Angst vor Essen: Wenn der Alltag zur Herausforderung wird

Essen sollte Freude bereiten – doch für viele Menschen wird jede Mahlzeit zum Stress. Besonders wenn eine Nahrungsmittelallergie oder -intoleranz diagnostiziert wird, verändert sich der Blick auf das tägliche Essen grundlegend. Plötzlich wird jeder Bissen zum potenziellen Risiko. Selbst harmlos aussehende Speisen können Angst auslösen, weil man unsicher ist, was drin ist und ob der Körper damit umgehen kann.

Doch die Angst vor dem Essen entsteht nicht nur bei nachgewiesenen Allergien. Manchmal reicht der bloße Verdacht aus, um eine starke Verunsicherung zu erzeugen. Wer glaubt, auf bestimmte Lebensmittel empfindlich zu reagieren – auch ohne ärztliche Bestätigung –, neigt dazu, das Essen generell zu fürchten. Dieser Zustand wird manchmal als „Cibophobie“ bezeichnet, eine spezifische Angst vor dem Verzehr von Nahrungsmitteln.

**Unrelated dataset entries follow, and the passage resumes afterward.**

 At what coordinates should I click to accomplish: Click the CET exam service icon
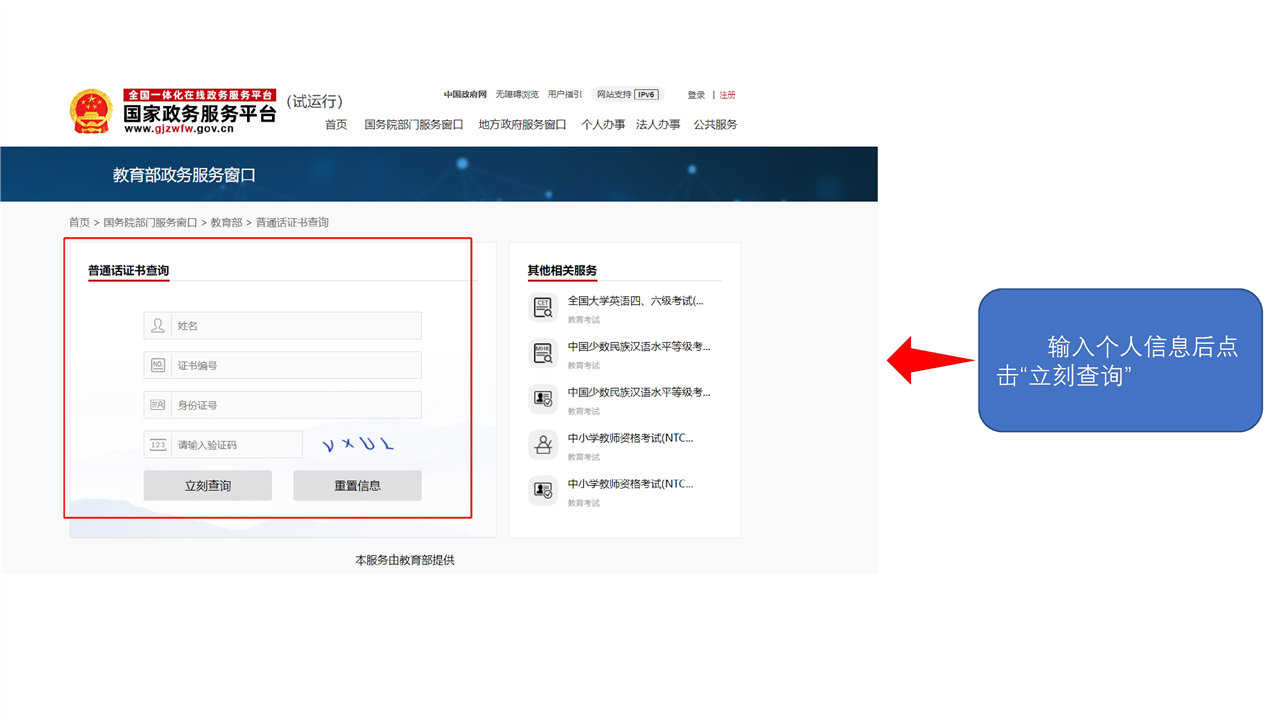pyautogui.click(x=543, y=307)
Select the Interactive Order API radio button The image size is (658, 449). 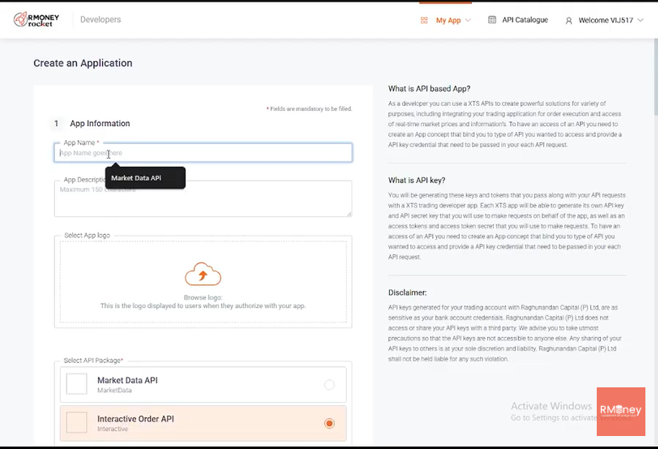click(x=329, y=423)
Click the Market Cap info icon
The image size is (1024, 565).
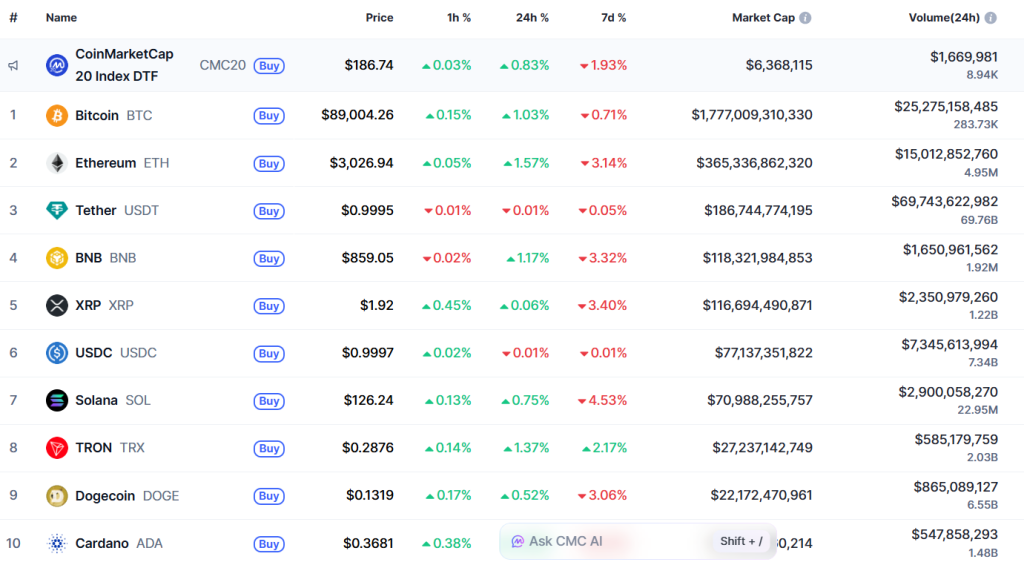point(805,18)
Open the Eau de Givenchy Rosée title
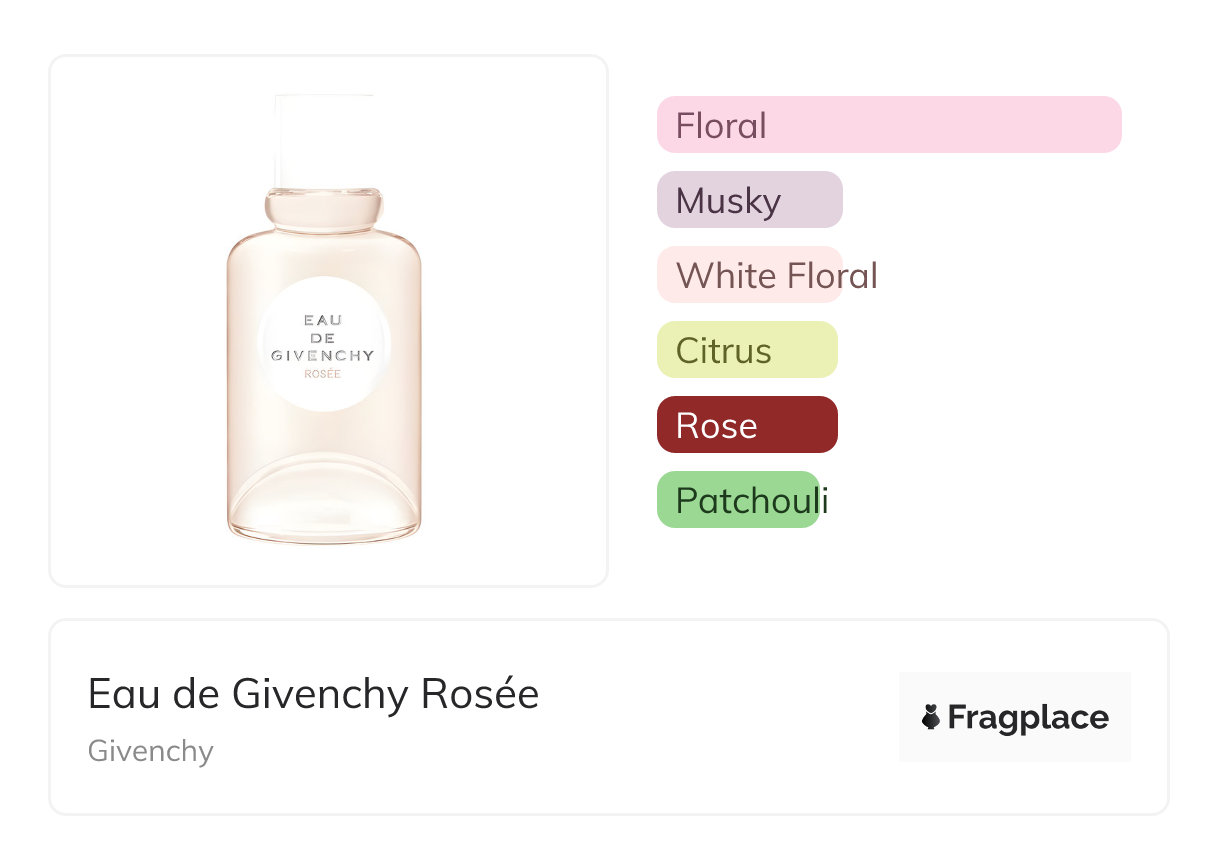The height and width of the screenshot is (864, 1218). 313,694
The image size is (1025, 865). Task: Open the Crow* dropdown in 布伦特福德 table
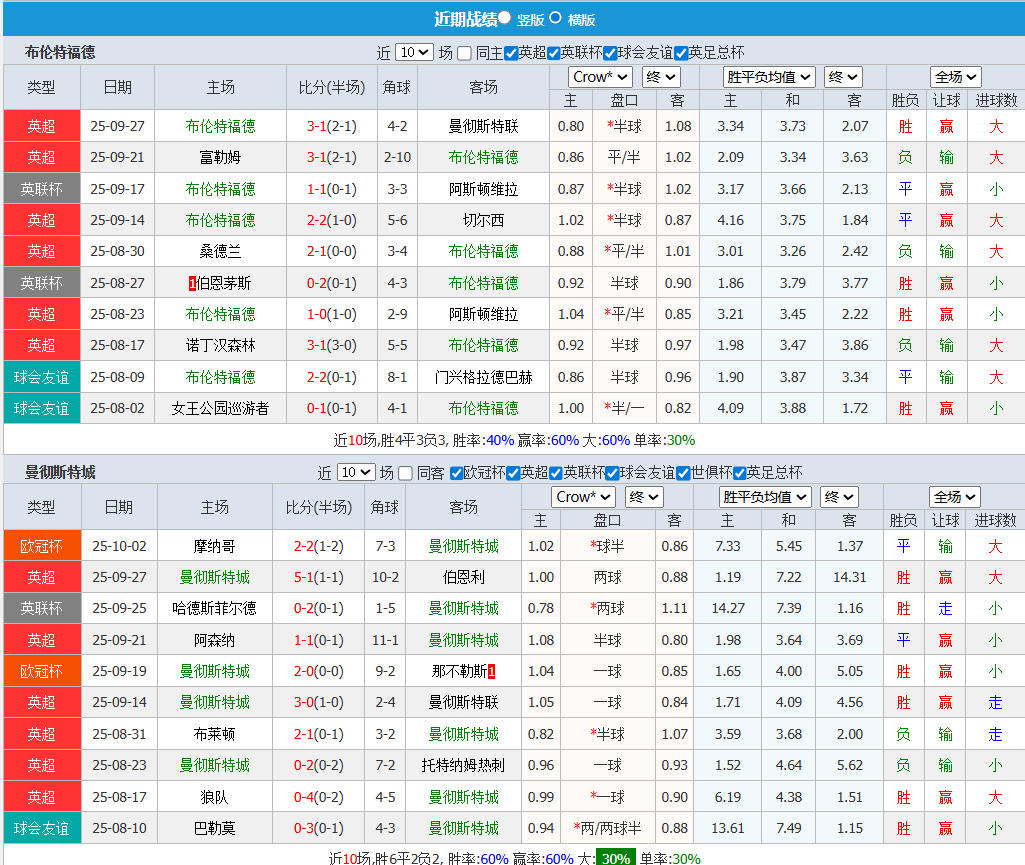[600, 77]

Die Folgen können tiefgreifend sein: Betroffene ziehen sich zurück, meiden Restaurants oder gemeinsame Mahlzeiten mit Freunden. Die Angst übernimmt die Kontrolle – und das nicht nur über den Teller, sondern über den ganzen Alltag. Besonders gefährlich wird es, wenn aus Vorsicht eine stark eingeschränkte Ernährung entsteht, die langfristig zu Mangelerscheinungen führen kann.

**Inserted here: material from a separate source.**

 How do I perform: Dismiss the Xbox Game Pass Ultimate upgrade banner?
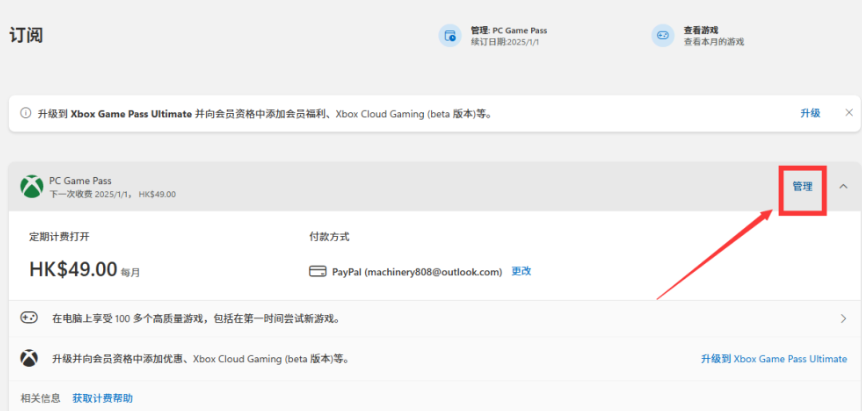coord(849,113)
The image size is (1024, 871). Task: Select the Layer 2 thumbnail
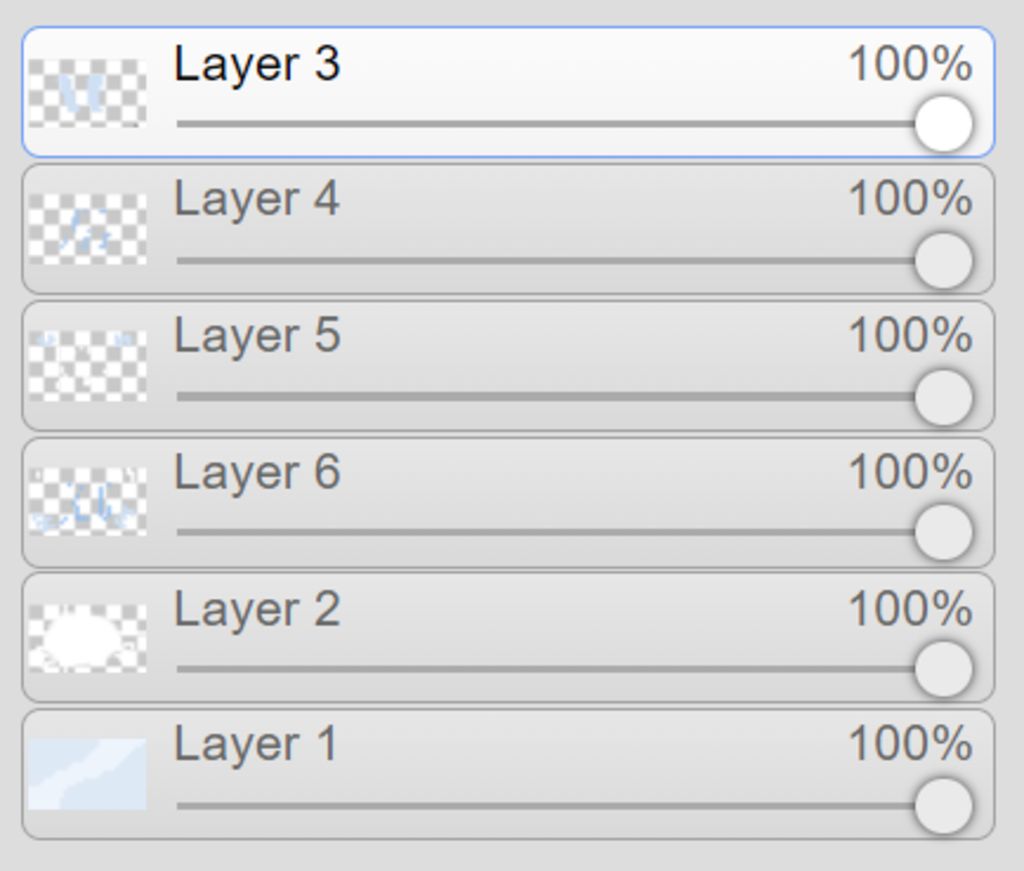click(87, 639)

Die gute Nachricht: Hilfe gibt es. Mit der richtigen Diagnose, gezielten Tests und der Unterstützung von Ärzten oder Ernährungsexperten lässt sich das Vertrauen in das Essen wieder aufbauen. Auch Psychotherapie kann helfen, wenn die Angst überhandgenommen hat. Wichtig ist, nicht allein mit der Sorge zu bleiben – denn Essen soll am Ende wieder etwas Schönes sein.